Ofender ou insultar alguém é crime. E aquilo que soa ofensivo varia conforme a língua e a
sociedade se transformam. Logo, é natural a necessidade de atualizar o vocabulário.
Não acha um bom termo novo para substituir um que se tornou anacrônico? Não se aflija.
Logo a própria cultura trará respostas. “O povo é o inventalínguas”, já cantou Caetano na
letra de sua canção “Circuladô de Fulô”.
Dentro de uma etimologia real, com evidência histórica, há, sim, todo um time de usos da
língua que deve ser aposentado. É ofensivo usar o verbo “judiar”, um sinônimo de
“maltratar” que não disfarça o preconceito contra judeus.

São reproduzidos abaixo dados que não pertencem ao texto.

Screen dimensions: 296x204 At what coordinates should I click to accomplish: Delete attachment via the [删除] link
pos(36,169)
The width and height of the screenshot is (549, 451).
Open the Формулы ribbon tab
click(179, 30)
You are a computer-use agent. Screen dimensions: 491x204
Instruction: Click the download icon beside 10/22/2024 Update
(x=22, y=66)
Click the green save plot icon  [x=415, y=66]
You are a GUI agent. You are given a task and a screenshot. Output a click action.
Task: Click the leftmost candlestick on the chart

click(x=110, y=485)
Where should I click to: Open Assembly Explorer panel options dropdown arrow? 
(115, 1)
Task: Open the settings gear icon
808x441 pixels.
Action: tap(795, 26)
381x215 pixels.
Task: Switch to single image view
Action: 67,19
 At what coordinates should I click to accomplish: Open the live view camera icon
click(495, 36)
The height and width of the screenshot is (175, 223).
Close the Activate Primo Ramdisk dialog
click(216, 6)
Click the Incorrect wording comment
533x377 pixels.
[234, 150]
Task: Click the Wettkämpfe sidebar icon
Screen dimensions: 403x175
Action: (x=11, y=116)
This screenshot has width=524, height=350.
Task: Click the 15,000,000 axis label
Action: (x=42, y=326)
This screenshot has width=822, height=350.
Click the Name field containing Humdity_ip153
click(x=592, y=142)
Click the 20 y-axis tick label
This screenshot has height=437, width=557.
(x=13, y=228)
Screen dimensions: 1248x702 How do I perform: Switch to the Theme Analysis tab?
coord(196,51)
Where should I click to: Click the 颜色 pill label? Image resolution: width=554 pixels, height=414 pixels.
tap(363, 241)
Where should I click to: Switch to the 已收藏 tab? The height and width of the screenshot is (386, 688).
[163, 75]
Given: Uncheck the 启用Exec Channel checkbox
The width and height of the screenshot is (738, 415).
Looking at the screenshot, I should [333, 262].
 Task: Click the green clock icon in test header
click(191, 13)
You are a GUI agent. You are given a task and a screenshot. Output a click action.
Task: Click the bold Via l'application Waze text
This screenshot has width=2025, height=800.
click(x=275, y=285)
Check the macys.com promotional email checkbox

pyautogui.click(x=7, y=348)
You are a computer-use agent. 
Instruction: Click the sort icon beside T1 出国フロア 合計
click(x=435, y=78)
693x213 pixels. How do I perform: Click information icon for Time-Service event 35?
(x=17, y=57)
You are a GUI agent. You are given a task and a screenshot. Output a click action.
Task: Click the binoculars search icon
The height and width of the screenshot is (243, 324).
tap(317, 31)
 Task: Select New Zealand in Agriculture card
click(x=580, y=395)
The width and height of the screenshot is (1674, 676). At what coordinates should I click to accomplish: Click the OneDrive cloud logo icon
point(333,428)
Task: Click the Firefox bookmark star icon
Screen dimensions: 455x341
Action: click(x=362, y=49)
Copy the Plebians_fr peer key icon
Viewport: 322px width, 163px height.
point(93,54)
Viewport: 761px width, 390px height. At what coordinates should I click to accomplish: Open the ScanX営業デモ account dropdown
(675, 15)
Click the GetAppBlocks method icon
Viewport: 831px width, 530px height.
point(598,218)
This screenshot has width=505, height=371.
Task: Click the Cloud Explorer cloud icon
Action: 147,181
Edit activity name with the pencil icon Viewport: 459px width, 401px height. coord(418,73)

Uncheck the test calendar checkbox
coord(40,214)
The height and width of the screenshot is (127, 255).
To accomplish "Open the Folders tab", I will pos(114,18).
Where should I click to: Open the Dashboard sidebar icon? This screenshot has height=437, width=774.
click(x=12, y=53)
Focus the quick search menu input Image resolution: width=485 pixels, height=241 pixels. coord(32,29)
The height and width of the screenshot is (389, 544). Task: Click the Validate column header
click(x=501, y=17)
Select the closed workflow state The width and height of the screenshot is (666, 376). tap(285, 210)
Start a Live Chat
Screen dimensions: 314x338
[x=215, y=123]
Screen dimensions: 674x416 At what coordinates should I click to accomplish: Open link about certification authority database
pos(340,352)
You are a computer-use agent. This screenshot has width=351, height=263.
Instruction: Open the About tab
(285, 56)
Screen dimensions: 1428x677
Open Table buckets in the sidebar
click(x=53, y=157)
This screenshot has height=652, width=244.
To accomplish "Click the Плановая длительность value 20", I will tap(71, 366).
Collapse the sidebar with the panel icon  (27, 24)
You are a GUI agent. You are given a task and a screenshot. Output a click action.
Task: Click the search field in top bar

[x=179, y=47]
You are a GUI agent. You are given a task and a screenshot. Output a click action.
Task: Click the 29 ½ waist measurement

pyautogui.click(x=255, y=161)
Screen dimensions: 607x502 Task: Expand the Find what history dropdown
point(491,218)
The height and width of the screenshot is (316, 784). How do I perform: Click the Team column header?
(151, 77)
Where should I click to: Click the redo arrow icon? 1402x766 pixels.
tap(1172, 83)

É absurdo gritar “bicha” para o goleiro que bate um tiro de meta, como se uma eventual
homossexualidade do atleta o diminuísse como esportista e ser humano. Também não é
aceitável dizer “denegrir” – está bem entendido hoje que palavras que colocam a cor preta
como sinônimo de algo ruim reforçam o racismo estrutural.
Porque não existe “fake news do bem” – todas causam problemas. Expressões ofensivas
não cabem numa sociedade civilizada. Mentiras também não.